Document passage =
-- Opening Marker --

The Cessna GC-1 was an air racer built to compete in the Cirrus All American Air Derby in 1930.

==Design and development==
Cessna built the GC-1 for Blackwell Aviation to compete for a $25,000 prize in the 1930 Cirrus All American Air Derby. Blackwell registered the Cessna GC-1 NR-144V.

The aircraft was a mid-wing open cockpit taildragger. The landing gear was attached by struts to both the fuselage, and the wing spar.

A more powerful version with a shortened fuselage was built as the GC-2, powered by a 110 hp Warner Scarab 7-cylinder radial engine.

==Operational history==
Stanley Stanton placed seventh in the 1930 Cirrus All American Air Derby with the GC-1. The press proclaimed the racer the "Winged Torpedo". E.B Smith flew the aircraft in the 1930 National Air Races placing fourth with an average speed of 137.4 mph.

-- Closing Marker --

Available data =
-- Opening Marker --

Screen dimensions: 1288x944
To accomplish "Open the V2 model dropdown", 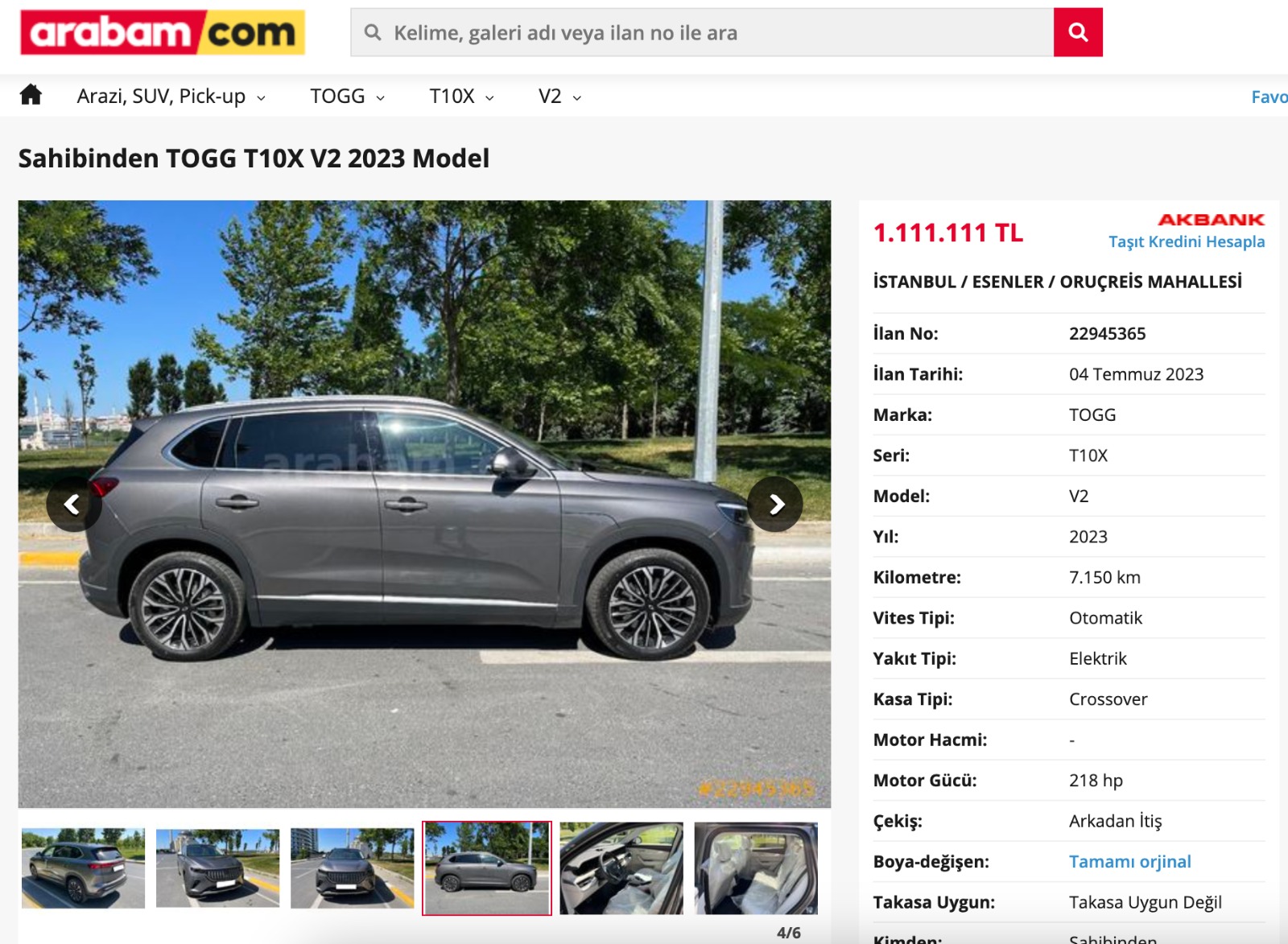I will [559, 97].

-- Closing Marker --

Exercise requirements = Continue the passage above about the Cessna GC-1 air racer, picking up after its last sentence.

Written answer =
The GC-1 was destroyed in a landing accident, in collision with a mail plane at the Kansas City Municipal Airport.

==Variants==
- GC-1
  The sole GC-1, given the name Miss Blackwell, was completed in 1929, powered by a 95 hp Cirrus Ensign. the GC-1 had two liveries, the first was Cessna Red with black registration numbers N144V the second was Cessna red with yellow registration numbers and the script "Miss Blackwell" added to the cowling.

- GC-2
  A second aircraft almost identical to the GC-1, but powered by a 110 hp Warner Scarab and fuselage length of 20 ft 5 in.